07/05/2013
às 16:34 \ JustiçaContra juiz ladrão, pedido de indenização
Uma decisão da 4ª Turma do Superior Tribunal de Justiça (STJ), em Brasília, abriu espaço nesta terça-feira para que torcedores de futebol que se sentirem lesados por erros de arbitragem possam recorrer ao Judiciário em busca de indenização.
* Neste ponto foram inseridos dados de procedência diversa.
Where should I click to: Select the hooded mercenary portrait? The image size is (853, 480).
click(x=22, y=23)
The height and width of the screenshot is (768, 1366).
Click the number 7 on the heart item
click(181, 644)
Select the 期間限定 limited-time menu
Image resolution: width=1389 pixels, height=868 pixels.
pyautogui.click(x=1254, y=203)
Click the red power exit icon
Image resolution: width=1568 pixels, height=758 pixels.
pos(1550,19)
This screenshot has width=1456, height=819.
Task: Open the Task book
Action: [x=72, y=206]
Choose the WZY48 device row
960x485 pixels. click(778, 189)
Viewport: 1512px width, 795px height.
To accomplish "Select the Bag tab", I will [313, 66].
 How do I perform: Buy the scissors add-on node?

Para isso, interpretam advogados, é necessário que se prove que o juiz agiu deliberadamente de má-fé, fraudando o resultado da partida e penalizando uma das equipes.
Os ministros do STJ julgaram nesta terça-feira um recurso do advogado Custório Pereira Neto, torcedor fanático do Atlético Mineiro, que buscava na Justiça uma indenização de cerca de 22.000 reais por um erro do então árbitro Carlos Eugenio Simon em uma partida entre o Galo e o Botafogo pela Copa do Brasil de 2007. Na época, Simon não marcou um pênalti em favor do Atlético e a partida terminou com vitória do time do Rio por 2 a 1. Como o árbitro admitiu ao final da partida que errou ao não marcar a penalidade, o advogado enxergou uma brecha para pedir a indenização.
Apesar de ter sido derrotado nas pretensões de conseguir o ressarcimento da justiça, Custódio comemorou a decisão unânime do STJ. Não houve indenização porque não houve má-fé de Carlos Simon, mas os ministros da 4ª Turma reconheceram que, quando há um ato ilícito ou de fraude em uma partida, o caso passa a ser semelhante aos direitos previstos no Código de Defesa do Consumidor. Ou seja, em uma partida de futebol fraudada, ou com um erro na “prestação de serviço”, é possível, sim, pedir indenização à justiça.